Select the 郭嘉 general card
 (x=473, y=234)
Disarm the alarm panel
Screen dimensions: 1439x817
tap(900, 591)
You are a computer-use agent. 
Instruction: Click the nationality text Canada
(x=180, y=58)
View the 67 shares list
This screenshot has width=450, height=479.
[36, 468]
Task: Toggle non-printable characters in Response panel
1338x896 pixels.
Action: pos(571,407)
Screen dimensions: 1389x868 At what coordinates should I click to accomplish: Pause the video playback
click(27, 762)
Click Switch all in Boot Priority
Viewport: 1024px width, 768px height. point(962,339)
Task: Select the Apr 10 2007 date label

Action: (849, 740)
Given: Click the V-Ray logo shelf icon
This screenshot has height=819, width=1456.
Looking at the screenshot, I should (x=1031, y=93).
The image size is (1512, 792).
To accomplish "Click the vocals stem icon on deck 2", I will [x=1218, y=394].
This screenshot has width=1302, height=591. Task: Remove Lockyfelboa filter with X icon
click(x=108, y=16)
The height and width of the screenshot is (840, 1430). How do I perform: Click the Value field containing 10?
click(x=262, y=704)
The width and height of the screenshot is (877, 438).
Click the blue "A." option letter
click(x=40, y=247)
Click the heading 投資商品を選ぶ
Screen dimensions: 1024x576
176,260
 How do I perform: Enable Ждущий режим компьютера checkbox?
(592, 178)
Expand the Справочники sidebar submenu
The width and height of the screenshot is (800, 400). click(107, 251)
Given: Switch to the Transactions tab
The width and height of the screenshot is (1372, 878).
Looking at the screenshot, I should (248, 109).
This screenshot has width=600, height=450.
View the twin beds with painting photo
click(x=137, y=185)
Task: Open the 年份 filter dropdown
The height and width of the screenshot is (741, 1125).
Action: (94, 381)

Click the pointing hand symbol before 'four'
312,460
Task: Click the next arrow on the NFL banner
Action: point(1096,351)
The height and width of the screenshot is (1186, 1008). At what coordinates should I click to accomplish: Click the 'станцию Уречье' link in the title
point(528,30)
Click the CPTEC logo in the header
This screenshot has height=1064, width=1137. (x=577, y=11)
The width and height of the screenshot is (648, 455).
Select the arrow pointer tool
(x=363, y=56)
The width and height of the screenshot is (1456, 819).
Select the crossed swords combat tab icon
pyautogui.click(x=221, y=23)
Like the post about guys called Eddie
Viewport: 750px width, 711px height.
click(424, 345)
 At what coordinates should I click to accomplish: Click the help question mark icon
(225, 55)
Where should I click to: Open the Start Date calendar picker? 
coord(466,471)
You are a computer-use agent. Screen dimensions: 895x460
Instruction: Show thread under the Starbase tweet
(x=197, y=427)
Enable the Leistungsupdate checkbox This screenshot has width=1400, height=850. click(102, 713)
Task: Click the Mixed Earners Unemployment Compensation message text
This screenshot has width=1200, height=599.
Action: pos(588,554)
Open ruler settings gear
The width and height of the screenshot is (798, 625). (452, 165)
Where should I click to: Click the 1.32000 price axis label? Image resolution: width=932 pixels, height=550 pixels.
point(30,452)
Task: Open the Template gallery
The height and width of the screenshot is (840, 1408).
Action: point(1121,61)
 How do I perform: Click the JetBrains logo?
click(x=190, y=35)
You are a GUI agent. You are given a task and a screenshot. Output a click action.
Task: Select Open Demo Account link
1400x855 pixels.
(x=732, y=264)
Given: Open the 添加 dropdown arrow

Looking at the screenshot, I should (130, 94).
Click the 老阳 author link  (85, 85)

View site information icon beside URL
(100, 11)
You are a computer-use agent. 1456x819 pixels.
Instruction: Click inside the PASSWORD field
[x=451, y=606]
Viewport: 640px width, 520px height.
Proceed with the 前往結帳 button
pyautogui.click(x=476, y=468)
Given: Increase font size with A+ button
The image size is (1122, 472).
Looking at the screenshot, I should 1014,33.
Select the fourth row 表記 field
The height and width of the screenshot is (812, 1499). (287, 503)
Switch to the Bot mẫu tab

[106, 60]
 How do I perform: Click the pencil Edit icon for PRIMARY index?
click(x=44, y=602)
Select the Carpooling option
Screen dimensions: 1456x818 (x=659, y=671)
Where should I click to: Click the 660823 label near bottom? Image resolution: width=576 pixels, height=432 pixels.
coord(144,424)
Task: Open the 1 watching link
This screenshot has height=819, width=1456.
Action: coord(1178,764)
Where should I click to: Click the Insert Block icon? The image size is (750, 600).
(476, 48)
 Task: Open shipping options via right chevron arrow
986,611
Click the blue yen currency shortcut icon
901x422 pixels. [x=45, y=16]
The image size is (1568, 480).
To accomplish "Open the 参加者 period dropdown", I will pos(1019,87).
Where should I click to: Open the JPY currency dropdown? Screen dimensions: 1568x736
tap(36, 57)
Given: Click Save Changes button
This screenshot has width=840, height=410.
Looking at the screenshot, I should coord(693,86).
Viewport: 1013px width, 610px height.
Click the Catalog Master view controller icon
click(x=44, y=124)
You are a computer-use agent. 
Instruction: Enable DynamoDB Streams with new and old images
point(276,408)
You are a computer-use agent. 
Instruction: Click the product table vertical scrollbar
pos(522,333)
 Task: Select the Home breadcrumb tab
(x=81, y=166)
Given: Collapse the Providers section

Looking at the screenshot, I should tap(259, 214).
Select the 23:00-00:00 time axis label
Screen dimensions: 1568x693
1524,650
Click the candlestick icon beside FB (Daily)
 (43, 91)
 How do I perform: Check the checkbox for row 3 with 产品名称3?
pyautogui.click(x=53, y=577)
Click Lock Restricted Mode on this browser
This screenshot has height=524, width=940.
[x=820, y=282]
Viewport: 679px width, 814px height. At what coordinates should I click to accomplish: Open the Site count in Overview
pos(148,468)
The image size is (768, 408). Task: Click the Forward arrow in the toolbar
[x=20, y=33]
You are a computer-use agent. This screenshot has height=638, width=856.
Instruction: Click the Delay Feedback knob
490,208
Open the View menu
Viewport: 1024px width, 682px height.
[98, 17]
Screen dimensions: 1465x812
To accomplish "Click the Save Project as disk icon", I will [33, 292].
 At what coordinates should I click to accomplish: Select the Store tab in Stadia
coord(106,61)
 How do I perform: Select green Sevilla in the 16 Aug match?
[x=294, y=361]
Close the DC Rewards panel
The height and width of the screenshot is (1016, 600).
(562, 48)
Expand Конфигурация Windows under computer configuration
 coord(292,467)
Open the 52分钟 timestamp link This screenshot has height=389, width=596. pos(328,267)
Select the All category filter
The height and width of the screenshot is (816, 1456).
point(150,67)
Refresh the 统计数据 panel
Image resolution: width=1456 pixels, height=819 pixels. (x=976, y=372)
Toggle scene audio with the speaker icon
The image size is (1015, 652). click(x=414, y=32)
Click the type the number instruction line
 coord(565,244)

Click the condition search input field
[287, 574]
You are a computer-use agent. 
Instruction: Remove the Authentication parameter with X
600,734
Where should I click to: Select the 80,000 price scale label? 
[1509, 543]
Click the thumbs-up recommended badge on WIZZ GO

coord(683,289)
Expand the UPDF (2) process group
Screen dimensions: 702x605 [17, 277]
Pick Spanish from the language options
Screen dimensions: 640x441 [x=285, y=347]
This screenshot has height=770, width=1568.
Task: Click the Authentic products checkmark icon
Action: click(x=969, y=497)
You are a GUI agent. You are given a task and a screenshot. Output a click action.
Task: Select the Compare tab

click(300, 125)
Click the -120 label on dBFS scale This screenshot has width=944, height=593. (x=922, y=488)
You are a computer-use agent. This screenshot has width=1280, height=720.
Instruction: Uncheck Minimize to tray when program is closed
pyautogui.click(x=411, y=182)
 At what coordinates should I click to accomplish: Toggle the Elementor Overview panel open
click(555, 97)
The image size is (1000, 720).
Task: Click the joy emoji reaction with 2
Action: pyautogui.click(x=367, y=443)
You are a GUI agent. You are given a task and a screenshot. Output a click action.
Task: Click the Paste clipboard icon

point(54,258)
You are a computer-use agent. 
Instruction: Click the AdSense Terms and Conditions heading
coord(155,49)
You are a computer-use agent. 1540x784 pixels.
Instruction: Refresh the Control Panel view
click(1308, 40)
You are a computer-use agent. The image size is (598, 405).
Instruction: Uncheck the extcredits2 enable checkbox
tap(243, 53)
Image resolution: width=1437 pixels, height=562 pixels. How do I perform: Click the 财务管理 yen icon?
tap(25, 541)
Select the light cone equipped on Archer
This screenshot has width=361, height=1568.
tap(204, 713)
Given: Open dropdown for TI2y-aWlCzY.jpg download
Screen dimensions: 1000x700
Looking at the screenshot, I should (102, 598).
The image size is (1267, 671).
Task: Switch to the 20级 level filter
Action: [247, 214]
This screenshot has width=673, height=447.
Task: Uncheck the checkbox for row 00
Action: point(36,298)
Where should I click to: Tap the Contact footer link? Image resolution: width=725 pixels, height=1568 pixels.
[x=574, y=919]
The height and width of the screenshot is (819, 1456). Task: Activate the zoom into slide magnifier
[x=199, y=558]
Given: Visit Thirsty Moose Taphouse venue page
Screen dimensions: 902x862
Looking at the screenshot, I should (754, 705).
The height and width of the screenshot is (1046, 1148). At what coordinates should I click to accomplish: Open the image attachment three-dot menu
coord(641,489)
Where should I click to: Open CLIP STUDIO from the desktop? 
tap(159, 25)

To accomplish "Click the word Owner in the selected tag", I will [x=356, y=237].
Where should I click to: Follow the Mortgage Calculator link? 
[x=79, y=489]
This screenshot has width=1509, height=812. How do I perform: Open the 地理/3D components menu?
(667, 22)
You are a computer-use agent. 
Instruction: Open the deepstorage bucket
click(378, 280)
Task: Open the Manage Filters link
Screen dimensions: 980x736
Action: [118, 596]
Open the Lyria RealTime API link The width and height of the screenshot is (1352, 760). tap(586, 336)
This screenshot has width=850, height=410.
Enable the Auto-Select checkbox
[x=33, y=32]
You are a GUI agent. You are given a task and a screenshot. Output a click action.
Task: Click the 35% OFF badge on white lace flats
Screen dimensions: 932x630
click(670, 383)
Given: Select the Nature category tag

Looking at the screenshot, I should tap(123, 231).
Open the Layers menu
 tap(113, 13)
+ + +
Rewrite the records from the first line through the line containing "click(27, 762)", inclusive, changing "Screen dimensions" to "Display size" and leaving everything else as it stands.

## SOLUTION FOR THIS PROBLEM
Select the 郭嘉 general card
 (x=473, y=234)
Disarm the alarm panel
Display size: 1439x817
tap(900, 591)
You are a computer-use agent. 
Instruction: Click the nationality text Canada
(x=180, y=58)
View the 67 shares list
This screenshot has width=450, height=479.
[36, 468]
Task: Toggle non-printable characters in Response panel
1338x896 pixels.
Action: pos(571,407)
Display size: 1389x868 At what coordinates should I click to accomplish: Pause the video playback
click(27, 762)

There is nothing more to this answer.